* Task prompt:
Reproduce the listing below in full, replacing each occurrence of "computer-use agent" with "desktop assistant" and leaving everything else unchanged.

* Stored records:
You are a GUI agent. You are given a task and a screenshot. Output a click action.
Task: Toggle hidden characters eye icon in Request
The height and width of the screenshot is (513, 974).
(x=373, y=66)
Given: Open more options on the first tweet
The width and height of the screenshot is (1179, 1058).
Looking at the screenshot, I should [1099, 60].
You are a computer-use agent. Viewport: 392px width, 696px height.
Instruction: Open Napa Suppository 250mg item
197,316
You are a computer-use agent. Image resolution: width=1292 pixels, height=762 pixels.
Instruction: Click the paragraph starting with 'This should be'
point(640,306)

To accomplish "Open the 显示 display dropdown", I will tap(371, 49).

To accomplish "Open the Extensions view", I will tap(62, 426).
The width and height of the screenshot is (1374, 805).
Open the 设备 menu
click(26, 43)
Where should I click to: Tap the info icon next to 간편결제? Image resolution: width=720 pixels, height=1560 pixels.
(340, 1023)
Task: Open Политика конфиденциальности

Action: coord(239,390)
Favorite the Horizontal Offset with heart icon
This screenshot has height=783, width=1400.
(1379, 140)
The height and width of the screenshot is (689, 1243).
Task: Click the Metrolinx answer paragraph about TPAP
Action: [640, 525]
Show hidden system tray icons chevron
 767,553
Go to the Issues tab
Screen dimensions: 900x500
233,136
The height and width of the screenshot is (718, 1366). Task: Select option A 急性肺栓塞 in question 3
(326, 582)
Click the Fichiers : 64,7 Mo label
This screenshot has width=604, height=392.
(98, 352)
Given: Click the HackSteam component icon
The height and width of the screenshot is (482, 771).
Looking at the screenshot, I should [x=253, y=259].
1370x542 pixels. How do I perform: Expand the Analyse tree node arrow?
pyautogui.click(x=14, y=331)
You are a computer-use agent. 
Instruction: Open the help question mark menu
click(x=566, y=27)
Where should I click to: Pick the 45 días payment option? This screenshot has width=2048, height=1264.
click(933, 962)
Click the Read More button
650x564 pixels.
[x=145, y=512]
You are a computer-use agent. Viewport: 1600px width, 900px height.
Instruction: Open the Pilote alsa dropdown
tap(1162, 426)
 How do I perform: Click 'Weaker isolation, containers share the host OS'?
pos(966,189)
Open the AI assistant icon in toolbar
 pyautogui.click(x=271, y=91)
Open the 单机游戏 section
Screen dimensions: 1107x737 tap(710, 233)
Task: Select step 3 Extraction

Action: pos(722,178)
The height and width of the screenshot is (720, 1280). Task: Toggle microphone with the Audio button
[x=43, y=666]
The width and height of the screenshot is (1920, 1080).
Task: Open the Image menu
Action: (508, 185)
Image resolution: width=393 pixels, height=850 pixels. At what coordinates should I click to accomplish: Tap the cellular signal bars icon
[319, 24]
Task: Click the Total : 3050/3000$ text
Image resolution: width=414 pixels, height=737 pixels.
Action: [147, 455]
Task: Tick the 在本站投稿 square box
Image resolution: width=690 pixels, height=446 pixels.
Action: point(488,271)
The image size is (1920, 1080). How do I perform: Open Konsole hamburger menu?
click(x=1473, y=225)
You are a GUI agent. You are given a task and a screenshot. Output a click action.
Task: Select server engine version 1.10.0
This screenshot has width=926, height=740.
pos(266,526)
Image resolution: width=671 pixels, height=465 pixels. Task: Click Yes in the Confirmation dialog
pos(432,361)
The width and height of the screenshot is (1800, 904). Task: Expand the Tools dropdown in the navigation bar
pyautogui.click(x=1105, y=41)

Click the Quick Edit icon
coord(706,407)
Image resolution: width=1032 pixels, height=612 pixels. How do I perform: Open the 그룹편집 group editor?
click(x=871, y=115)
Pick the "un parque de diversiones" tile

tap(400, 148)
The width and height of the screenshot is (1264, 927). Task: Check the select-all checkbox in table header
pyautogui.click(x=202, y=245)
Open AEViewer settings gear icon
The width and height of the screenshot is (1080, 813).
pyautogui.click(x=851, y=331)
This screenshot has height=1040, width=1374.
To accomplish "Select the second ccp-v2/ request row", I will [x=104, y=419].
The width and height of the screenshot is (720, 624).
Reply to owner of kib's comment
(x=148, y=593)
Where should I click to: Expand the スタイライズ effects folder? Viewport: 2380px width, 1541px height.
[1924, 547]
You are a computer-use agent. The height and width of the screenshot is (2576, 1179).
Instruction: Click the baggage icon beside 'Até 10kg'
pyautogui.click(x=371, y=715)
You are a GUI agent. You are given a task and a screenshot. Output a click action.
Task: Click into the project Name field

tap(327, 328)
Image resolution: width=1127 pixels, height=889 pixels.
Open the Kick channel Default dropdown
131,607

* Task output:
You are a GUI agent. You are given a task and a screenshot. Output a click action.
Task: Toggle hidden characters eye icon in Request
The height and width of the screenshot is (513, 974).
(x=373, y=66)
Given: Open more options on the first tweet
The width and height of the screenshot is (1179, 1058).
Looking at the screenshot, I should [1099, 60].
You are a desktop assistant. Viewport: 392px width, 696px height.
Instruction: Open Napa Suppository 250mg item
197,316
You are a desktop assistant. Image resolution: width=1292 pixels, height=762 pixels.
Instruction: Click the paragraph starting with 'This should be'
point(640,306)

To accomplish "Open the 显示 display dropdown", I will tap(371, 49).

To accomplish "Open the Extensions view", I will tap(62, 426).
The width and height of the screenshot is (1374, 805).
Open the 设备 menu
click(26, 43)
Where should I click to: Tap the info icon next to 간편결제? Image resolution: width=720 pixels, height=1560 pixels.
(340, 1023)
Task: Open Политика конфиденциальности

Action: coord(239,390)
Favorite the Horizontal Offset with heart icon
This screenshot has height=783, width=1400.
(1379, 140)
The height and width of the screenshot is (689, 1243).
Task: Click the Metrolinx answer paragraph about TPAP
Action: [640, 525]
Show hidden system tray icons chevron
 767,553
Go to the Issues tab
Screen dimensions: 900x500
233,136
The height and width of the screenshot is (718, 1366). Task: Select option A 急性肺栓塞 in question 3
(326, 582)
Click the Fichiers : 64,7 Mo label
This screenshot has width=604, height=392.
(98, 352)
Given: Click the HackSteam component icon
The height and width of the screenshot is (482, 771).
Looking at the screenshot, I should [x=253, y=259].
1370x542 pixels. How do I perform: Expand the Analyse tree node arrow?
pyautogui.click(x=14, y=331)
You are a desktop assistant. 
Instruction: Open the help question mark menu
click(x=566, y=27)
Where should I click to: Pick the 45 días payment option? This screenshot has width=2048, height=1264.
click(933, 962)
Click the Read More button
650x564 pixels.
[x=145, y=512]
You are a desktop assistant. Viewport: 1600px width, 900px height.
Instruction: Open the Pilote alsa dropdown
tap(1162, 426)
 How do I perform: Click 'Weaker isolation, containers share the host OS'?
pos(966,189)
Open the AI assistant icon in toolbar
 pyautogui.click(x=271, y=91)
Open the 单机游戏 section
Screen dimensions: 1107x737 tap(710, 233)
Task: Select step 3 Extraction

Action: pos(722,178)
The height and width of the screenshot is (720, 1280). Task: Toggle microphone with the Audio button
[x=43, y=666]
The width and height of the screenshot is (1920, 1080).
Task: Open the Image menu
Action: (508, 185)
Image resolution: width=393 pixels, height=850 pixels. At what coordinates should I click to accomplish: Tap the cellular signal bars icon
[319, 24]
Task: Click the Total : 3050/3000$ text
Image resolution: width=414 pixels, height=737 pixels.
Action: [147, 455]
Task: Tick the 在本站投稿 square box
Image resolution: width=690 pixels, height=446 pixels.
Action: point(488,271)
The image size is (1920, 1080). How do I perform: Open Konsole hamburger menu?
click(x=1473, y=225)
You are a GUI agent. You are given a task and a screenshot. Output a click action.
Task: Select server engine version 1.10.0
This screenshot has width=926, height=740.
pos(266,526)
Image resolution: width=671 pixels, height=465 pixels. Task: Click Yes in the Confirmation dialog
pos(432,361)
The width and height of the screenshot is (1800, 904). Task: Expand the Tools dropdown in the navigation bar
pyautogui.click(x=1105, y=41)

Click the Quick Edit icon
coord(706,407)
Image resolution: width=1032 pixels, height=612 pixels. How do I perform: Open the 그룹편집 group editor?
click(x=871, y=115)
Pick the "un parque de diversiones" tile

tap(400, 148)
The width and height of the screenshot is (1264, 927). Task: Check the select-all checkbox in table header
pyautogui.click(x=202, y=245)
Open AEViewer settings gear icon
The width and height of the screenshot is (1080, 813).
pyautogui.click(x=851, y=331)
This screenshot has height=1040, width=1374.
To accomplish "Select the second ccp-v2/ request row", I will [x=104, y=419].
The width and height of the screenshot is (720, 624).
Reply to owner of kib's comment
(x=148, y=593)
Where should I click to: Expand the スタイライズ effects folder? Viewport: 2380px width, 1541px height.
[1924, 547]
You are a desktop assistant. The height and width of the screenshot is (2576, 1179).
Instruction: Click the baggage icon beside 'Até 10kg'
pyautogui.click(x=371, y=715)
You are a GUI agent. You are given a task and a screenshot. Output a click action.
Task: Click into the project Name field

tap(327, 328)
Image resolution: width=1127 pixels, height=889 pixels.
Open the Kick channel Default dropdown
131,607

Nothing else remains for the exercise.